The Founding Fathers Followed These 9 Simple Steps When They Created America

Here is Jane Hampton Cook writing at The Federalist:

Today is Constitution Day. Here’s what the Founders’ path to writing the Constitution can teach us about how to accomplish our typically much humbler pursuits.

Let’s face it: sometimes history seems irrelevant. We’re living in a modern technological wonderland of smart phones, Direct TV on airplanes, and online shopping. Yet what makes history both relevant and intriguing is the humanity behind it: the universal qualities and daily life applications that we can discover in the past.
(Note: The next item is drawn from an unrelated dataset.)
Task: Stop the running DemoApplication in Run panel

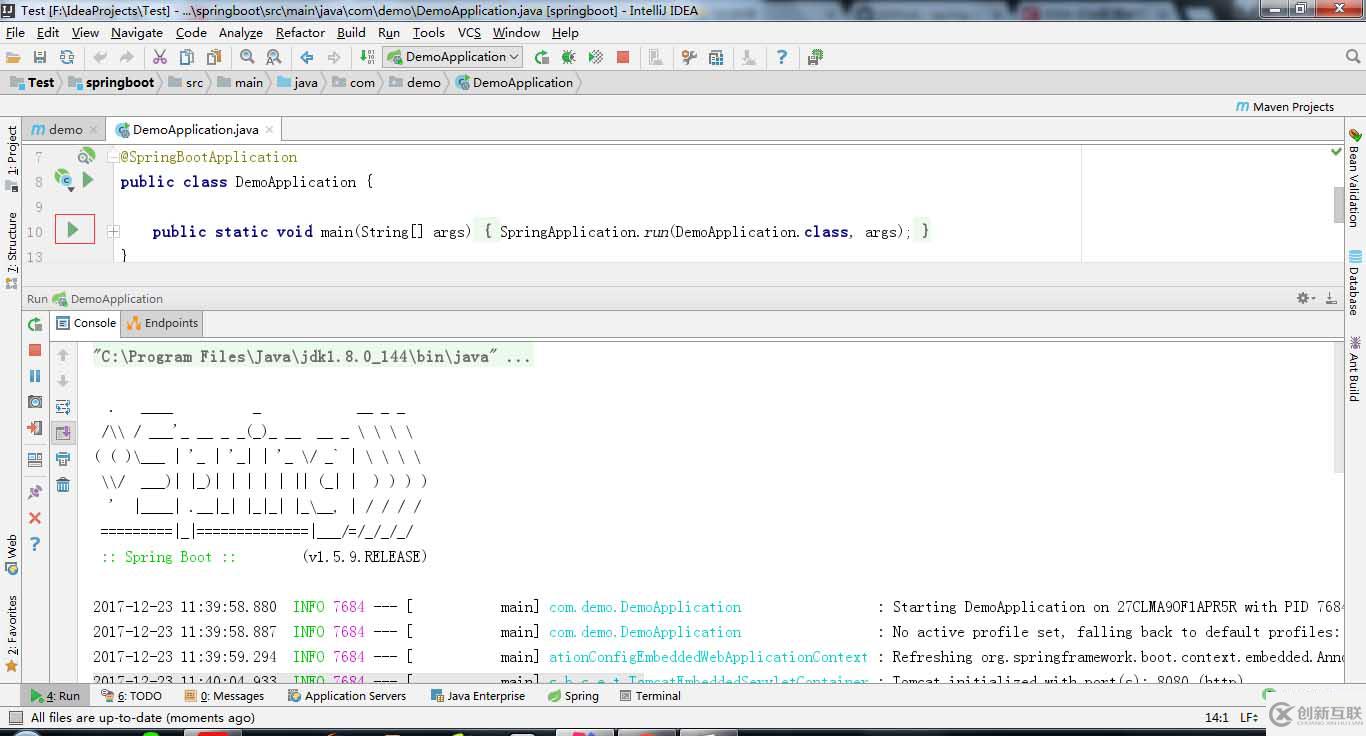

So it is with the behind-the-scenes story of drafting the U.S. Constitution in 1787, which we mark every year on September 17 as Constitution Day. If we look back, we find that James Madison’s problem-solving skills are as applicable and useful today as they were back then.

1. Define the Problem

After the Revolutionary War, the United States operated under the Articles of Confederation. But U.S. leaders soon realized these lacked the power to create something as essential as a common U.S. currency and regulate trade between states (among many other problems).

What to do? American statesman and future president James Madison, who lived at Montpelier (now a must-see museum in Virginia), decided to problem-solve by researching some options.

2. Research Your Options

First, Madison read numerous books on government—including 13 volumes of political history and 11 volumes on the history of humanity. In this way, he “Googled” his way through the topic of government.

3. Figure Out What Works

Madison then considered what had and hadn’t worked in other countries and civilizations. Just as modern business leaders do today, he analyzed best and worst practices and applied them to the context and principles of American independence.

Realizing that the Articles were too weak to merely be tweaked, Madison envisioned a new Constitution based on three branches of government: “I have sought for some middle ground . . . I would propose as the groundwork that a change be made in the principle of representation,” he concluded.